Maxim Vasilyevich Shmatov (Russian: Максим Васильевич Шматов; 17 January 1914 – 5 October 1984) was a Red Army major and Hero of the Soviet Union. Shmatov was awarded the title Hero of the Soviet Union and the Order of Lenin for leadership of his battalion during the Budapest Offensive.

== Early life ==
Maxim Shmatov was born on 17 January 1914 in the village of Verkhneye Turov in Voronezh Governorate to a peasant family. After seven years of school, Shmatov worked on a farm. From 1935, he worked in the Voronezh trade network. In 1939, he was drafted into the Red Army.

== World War II ==
In September 1941, Shmatov fought in combat on the Southwestern Front at Poltava, serving in a reconnaissance unit. On 17 January 1942, he was seriously wounded. After recovery, he graduated from courses for junior lieutenants. As commander of a machine gun company, he fought in the Battle of Stalingrad and in September was seriously wounded again. After recovering, Shmatov was assigned to the 305th Guards Rifle Regiment of the 108th Guards Rifle Division. In 1944, he joined the Communist Party of the Soviet Union. In March, he fought in the capture of Mykolaiv and then Odessa. On 15 June, he was awarded the Order of the Red Star. In August, Shmatov participated in the capture of Bender and Izmail.

The division fought in the Budapest Offensive during the fall of 1944. By this time, Shmatov was a lieutenant and deputy battalion commander in the regiment. He temporarily took over command of the battalion when its designated command became ill. On the night of 5 December 1944, under strong machine gun fire from German troops, Shmatov was among the first in the regiment to cross the Danube south of Ercsi and destroyed a machine gun position with two grenades. After overcoming strong resistance, the battalion broke through the German defense line and claimed a bridgehead. The battalion then advanced and cut road and rail links to Budapest. On 5 December, Shmatov's battalion reportedly repulsed seven counterattacks, killed 163 German soldiers, destroyed 4 guns and 12 machine guns. Shmatov continued to lead his battalion during the subsequent Siege of Budapest. During the siege, his battalion reportedly killed 1,430 enemy soldiers.

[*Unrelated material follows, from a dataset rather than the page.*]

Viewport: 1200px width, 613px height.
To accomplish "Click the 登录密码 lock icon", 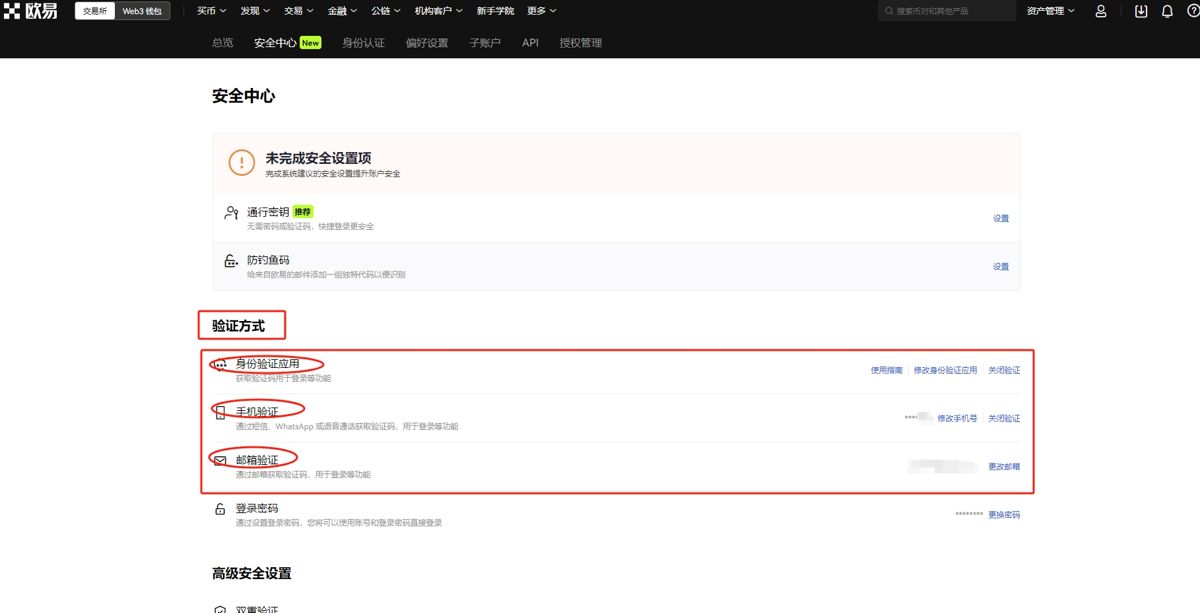I will pos(218,509).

On 24 March 1945, Shmatov was awarded the title Hero of the Soviet Union and the Order of Lenin. He was also awarded the Order of Alexander Nevsky on 27 March for his leadership. In April 1945, Shmatov fought in the Vienna Offensive.

== Postwar ==
In 1946, Shmatov was discharged with the rank of major and moved to Voronezh. In 1949, he graduated from the Regional Party School. He graduated from the Higher Party School of the Central Committee in 1956. He undertook party and economic work in the canteens. Shmatov died on 5 October 1984 and was buried in Voronezh.